» Exercise details: Can you output the records below exactly as they are written?

» Information provided:
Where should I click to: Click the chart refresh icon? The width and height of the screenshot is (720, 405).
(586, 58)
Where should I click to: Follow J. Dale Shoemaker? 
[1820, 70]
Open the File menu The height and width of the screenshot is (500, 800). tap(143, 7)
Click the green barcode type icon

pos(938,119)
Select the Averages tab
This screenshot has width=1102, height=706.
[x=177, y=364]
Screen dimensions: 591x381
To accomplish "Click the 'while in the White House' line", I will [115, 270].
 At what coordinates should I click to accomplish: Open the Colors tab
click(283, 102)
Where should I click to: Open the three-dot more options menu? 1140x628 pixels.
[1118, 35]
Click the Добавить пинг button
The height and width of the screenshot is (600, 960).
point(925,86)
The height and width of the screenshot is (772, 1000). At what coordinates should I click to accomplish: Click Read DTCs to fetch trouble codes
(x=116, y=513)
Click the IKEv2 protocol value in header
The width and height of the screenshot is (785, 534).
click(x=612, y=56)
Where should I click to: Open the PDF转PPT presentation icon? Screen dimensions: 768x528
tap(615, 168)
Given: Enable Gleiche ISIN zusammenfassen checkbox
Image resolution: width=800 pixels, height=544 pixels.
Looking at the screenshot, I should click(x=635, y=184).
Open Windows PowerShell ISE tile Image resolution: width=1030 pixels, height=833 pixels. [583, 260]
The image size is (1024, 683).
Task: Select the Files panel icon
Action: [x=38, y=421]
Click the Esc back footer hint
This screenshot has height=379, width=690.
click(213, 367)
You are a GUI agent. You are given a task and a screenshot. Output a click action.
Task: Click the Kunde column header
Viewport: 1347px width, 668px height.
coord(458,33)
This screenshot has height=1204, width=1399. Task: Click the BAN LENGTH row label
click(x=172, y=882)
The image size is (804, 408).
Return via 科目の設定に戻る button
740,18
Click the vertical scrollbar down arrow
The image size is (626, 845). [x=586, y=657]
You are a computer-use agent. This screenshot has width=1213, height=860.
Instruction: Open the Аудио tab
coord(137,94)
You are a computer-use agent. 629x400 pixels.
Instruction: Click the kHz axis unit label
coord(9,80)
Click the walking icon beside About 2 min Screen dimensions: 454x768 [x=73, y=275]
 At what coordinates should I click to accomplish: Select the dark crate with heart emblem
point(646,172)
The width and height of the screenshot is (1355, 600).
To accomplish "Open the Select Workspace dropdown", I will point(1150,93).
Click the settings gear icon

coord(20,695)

» Exercise result:
Where should I click to: Click the chart refresh icon? The width and height of the screenshot is (720, 405).
(586, 58)
Where should I click to: Follow J. Dale Shoemaker? 
[1820, 70]
Open the File menu The height and width of the screenshot is (500, 800). tap(143, 7)
Click the green barcode type icon

pos(938,119)
Select the Averages tab
This screenshot has width=1102, height=706.
[x=177, y=364]
Screen dimensions: 591x381
To accomplish "Click the 'while in the White House' line", I will [115, 270].
 At what coordinates should I click to accomplish: Open the Colors tab
click(283, 102)
Where should I click to: Open the three-dot more options menu? 1140x628 pixels.
[1118, 35]
Click the Добавить пинг button
The height and width of the screenshot is (600, 960).
point(925,86)
The height and width of the screenshot is (772, 1000). At what coordinates should I click to accomplish: Click Read DTCs to fetch trouble codes
(x=116, y=513)
Click the IKEv2 protocol value in header
The width and height of the screenshot is (785, 534).
click(x=612, y=56)
Where should I click to: Open the PDF转PPT presentation icon? Screen dimensions: 768x528
tap(615, 168)
Given: Enable Gleiche ISIN zusammenfassen checkbox
Image resolution: width=800 pixels, height=544 pixels.
Looking at the screenshot, I should click(x=635, y=184).
Open Windows PowerShell ISE tile Image resolution: width=1030 pixels, height=833 pixels. [583, 260]
The image size is (1024, 683).
Task: Select the Files panel icon
Action: [x=38, y=421]
Click the Esc back footer hint
This screenshot has height=379, width=690.
click(213, 367)
You are a GUI agent. You are given a task and a screenshot. Output a click action.
Task: Click the Kunde column header
Viewport: 1347px width, 668px height.
coord(458,33)
This screenshot has height=1204, width=1399. Task: Click the BAN LENGTH row label
click(x=172, y=882)
The image size is (804, 408).
Return via 科目の設定に戻る button
740,18
Click the vertical scrollbar down arrow
The image size is (626, 845). [x=586, y=657]
You are a computer-use agent. This screenshot has width=1213, height=860.
Instruction: Open the Аудио tab
coord(137,94)
You are a computer-use agent. 629x400 pixels.
Instruction: Click the kHz axis unit label
coord(9,80)
Click the walking icon beside About 2 min Screen dimensions: 454x768 [x=73, y=275]
 At what coordinates should I click to accomplish: Select the dark crate with heart emblem
point(646,172)
The width and height of the screenshot is (1355, 600).
To accomplish "Open the Select Workspace dropdown", I will point(1150,93).
Click the settings gear icon

coord(20,695)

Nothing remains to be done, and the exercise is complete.